The development of ancient states was accompanied by the improvement mining and metallurgy. In addition to iron and copper, lead, tin, silver, gold and various alloys were processed. Ores were delivered from mines, the development of which, along with the extraction of precious metals, has become one of the most important industries.

Iron ore was usually mined in an open pit. Silver ore was mined deep underground. There was no ventilation in the mines. The workplace was lit with clay lamps. All work was done by hand using an iron pick and spade, wedge and hammer. In Roman possessions in the silver mines of Spain and North Africa, along with traditional water pumping tools, were used Archimedean screws. The drainage screw was rotated by one or two slaves, who, holding on to the horizontal bar with their hands, stepped over the propeller blades. Such a mechanism "drove" underground streams, draining the passages for rock sampling. In addition to the Archimedean screw, other water-lifting devices were also used. So, in the Roman mines of Rio Tinto in underground chambers, the remains of eight pairs were found water-drawing wheels, which were set in motion by muscular force and raised the water to a height of 30 m.The diameter of such water-drawing wheels was 4.5-5 m.

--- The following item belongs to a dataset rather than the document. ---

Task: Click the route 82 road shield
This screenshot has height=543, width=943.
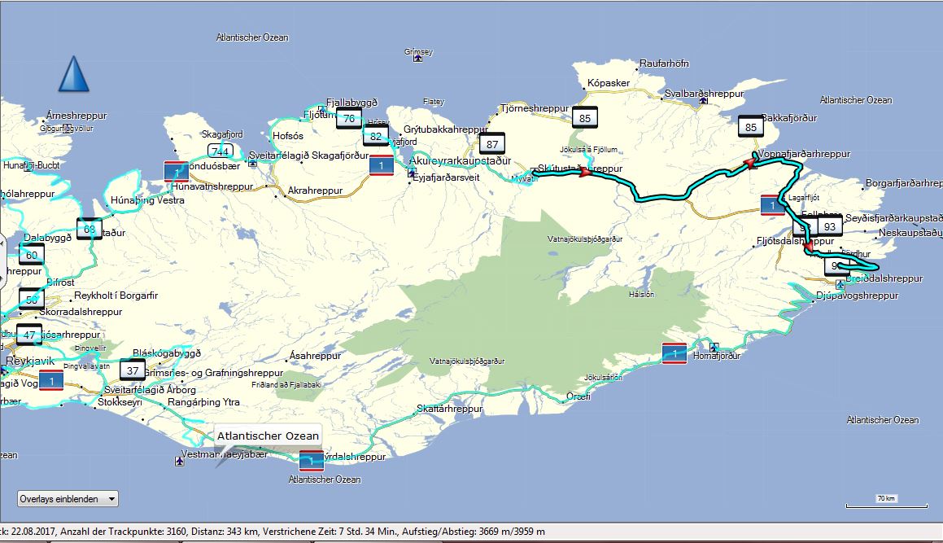Action: point(375,136)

Metallurgists of the Roman Empire smelted iron in high mountains by the method of strong blowing and along the way received cast iron. Pig iron was thrown away as unnecessary waste. The manufacture of steel has developed significantly. A number of regions of Greece and Asia Minor were known in the 6th-5th centuries. BC. thanks to the production of various grades of steel. During the time of Alexander the Great, Sinop steel was preferred for making carpentry instruments, laconic - for files and drills, Lydian for swords, etc. In Rome, steel production was improved. The best Roman steel contained more carbon than Greek steel, but its production had not yet become a separate branch of metallurgy.

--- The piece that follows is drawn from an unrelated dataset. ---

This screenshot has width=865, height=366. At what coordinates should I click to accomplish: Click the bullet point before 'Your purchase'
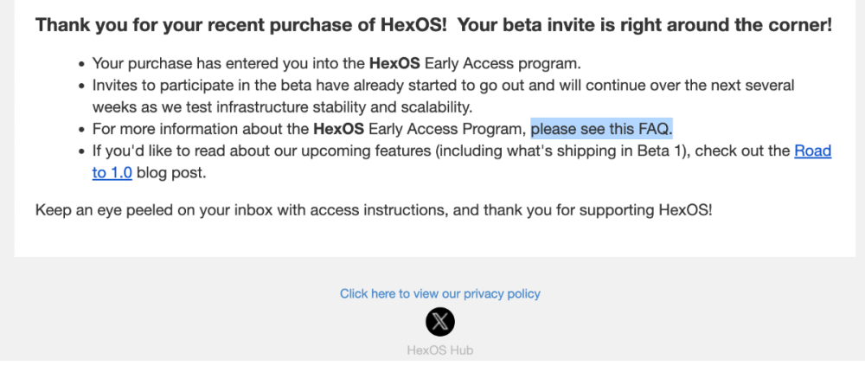click(x=80, y=64)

Embossed processing of metal products is widespread in Greece - toreutics. Craftsmen-torevites made bronze mirrors, ceremonial dishes, ornaments for weapons, and various artistic utensils. For the production of embossed jewelry, they resorted to chasing, embossing, engraving, carving, as well as artistic casting in molds. The torevta used all kinds of engravings, metal and stone matrices, cutters, engravers, rasps and other tools as tools.

In the ancient era, the production of household and art products from clay, glass, wood and other materials was improved. Artistic ceramics were produced in many Mediterranean countries. Both hand and foot pottery wheels were used. After the earthen vessel was made, it was decorated with various ornaments and images (drawn and sculpted, relief). In ancient Greece, shingles were widely used, which was associated with the growth of cities and the expansion housing construction... In addition to tiles, the Romans began to produce bricks, ceramic pipes for heating walls and floors, etc. In Greece, from the 6th century. BC. production of small vessels of multicolored translucent glass was observed. The improvement of glassmaking is associated with the Roman era and, above all, with the discovery glass-blowing technology. Some researchers attribute this innovation to the 1st century. BC, others - by the 1st century. AD and consider it the birthplace of Syria, where the blow tube was invented. Its use has opened up new possibilities for the mass production of relatively cheap products. The Syrians moved the production of blown glass to Rome, and from there the art spread to all the provinces of the empire. For the manufacture of window panes, wooden forms were used. They were pre-moistened with water and then the glass mass was poured out, stretching it with tongs to the brim. With this technology, the size of the window glass usually did not exceed 30-40 cm.However, as the excavations in Pompeii showed, sometimes glass sheets measuring 1.0 x 0.70 m with a thickness of about 1 cm were also made.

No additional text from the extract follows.